- Task goal
What is needed here is an exact repetition of the records below, beginning at the line that has "Image resolution: width=738" and stopping after the line that has "Task: Launch DisMethBrowser".
──────── Entries shown
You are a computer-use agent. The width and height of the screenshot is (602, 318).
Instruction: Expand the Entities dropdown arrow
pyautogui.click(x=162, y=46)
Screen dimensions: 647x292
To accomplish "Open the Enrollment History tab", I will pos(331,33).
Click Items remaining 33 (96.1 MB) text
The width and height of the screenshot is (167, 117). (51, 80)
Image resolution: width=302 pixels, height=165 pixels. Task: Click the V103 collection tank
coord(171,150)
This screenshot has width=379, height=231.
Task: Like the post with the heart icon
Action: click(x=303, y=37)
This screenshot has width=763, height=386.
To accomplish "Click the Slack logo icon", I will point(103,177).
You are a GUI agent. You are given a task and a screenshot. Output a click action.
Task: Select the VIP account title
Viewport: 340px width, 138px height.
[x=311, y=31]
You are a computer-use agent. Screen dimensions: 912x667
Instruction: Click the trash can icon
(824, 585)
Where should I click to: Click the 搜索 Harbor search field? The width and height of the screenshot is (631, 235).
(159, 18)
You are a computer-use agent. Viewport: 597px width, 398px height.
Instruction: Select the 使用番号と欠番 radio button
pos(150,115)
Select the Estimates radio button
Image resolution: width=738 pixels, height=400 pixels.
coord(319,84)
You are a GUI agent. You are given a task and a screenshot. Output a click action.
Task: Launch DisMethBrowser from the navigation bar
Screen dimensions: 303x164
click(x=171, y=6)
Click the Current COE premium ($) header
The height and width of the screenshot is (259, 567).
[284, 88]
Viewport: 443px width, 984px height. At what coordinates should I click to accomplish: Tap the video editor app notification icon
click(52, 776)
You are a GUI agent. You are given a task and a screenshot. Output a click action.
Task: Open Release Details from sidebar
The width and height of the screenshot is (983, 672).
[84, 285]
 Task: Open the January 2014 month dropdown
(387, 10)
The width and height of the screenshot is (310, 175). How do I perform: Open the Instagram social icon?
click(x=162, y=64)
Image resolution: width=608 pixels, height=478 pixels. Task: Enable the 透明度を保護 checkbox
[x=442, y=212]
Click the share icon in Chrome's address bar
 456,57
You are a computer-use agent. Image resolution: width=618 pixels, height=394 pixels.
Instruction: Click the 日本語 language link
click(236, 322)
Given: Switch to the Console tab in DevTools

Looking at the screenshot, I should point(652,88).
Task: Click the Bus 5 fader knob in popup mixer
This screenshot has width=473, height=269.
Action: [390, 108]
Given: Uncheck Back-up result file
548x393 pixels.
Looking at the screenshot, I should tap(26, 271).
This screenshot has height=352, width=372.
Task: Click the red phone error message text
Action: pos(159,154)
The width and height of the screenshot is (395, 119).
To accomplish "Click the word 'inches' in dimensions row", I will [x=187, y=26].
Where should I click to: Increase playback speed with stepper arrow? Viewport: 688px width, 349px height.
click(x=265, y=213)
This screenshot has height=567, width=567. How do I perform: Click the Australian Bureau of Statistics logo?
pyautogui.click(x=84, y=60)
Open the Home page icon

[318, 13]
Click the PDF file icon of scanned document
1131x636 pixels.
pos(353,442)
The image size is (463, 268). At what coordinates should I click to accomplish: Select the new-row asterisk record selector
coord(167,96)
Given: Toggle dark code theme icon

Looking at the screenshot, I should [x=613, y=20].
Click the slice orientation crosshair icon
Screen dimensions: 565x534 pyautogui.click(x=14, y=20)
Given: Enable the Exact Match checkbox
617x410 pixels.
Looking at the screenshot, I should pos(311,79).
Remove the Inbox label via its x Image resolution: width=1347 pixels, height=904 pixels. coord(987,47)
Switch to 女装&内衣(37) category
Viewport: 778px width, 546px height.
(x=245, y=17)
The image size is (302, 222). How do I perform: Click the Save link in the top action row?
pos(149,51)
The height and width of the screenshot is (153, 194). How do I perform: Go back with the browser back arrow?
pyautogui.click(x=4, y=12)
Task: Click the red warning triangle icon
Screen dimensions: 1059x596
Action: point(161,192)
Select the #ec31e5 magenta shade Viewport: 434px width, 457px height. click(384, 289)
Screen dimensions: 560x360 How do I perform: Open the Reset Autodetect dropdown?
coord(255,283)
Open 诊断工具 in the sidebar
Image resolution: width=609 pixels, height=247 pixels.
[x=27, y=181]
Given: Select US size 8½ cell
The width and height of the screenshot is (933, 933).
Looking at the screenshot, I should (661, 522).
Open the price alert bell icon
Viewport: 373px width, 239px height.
────────────────
- Response below
Image resolution: width=738 pixels, height=400 pixels.
coord(319,84)
You are a GUI agent. You are given a task and a screenshot. Output a click action.
Task: Launch DisMethBrowser from the navigation bar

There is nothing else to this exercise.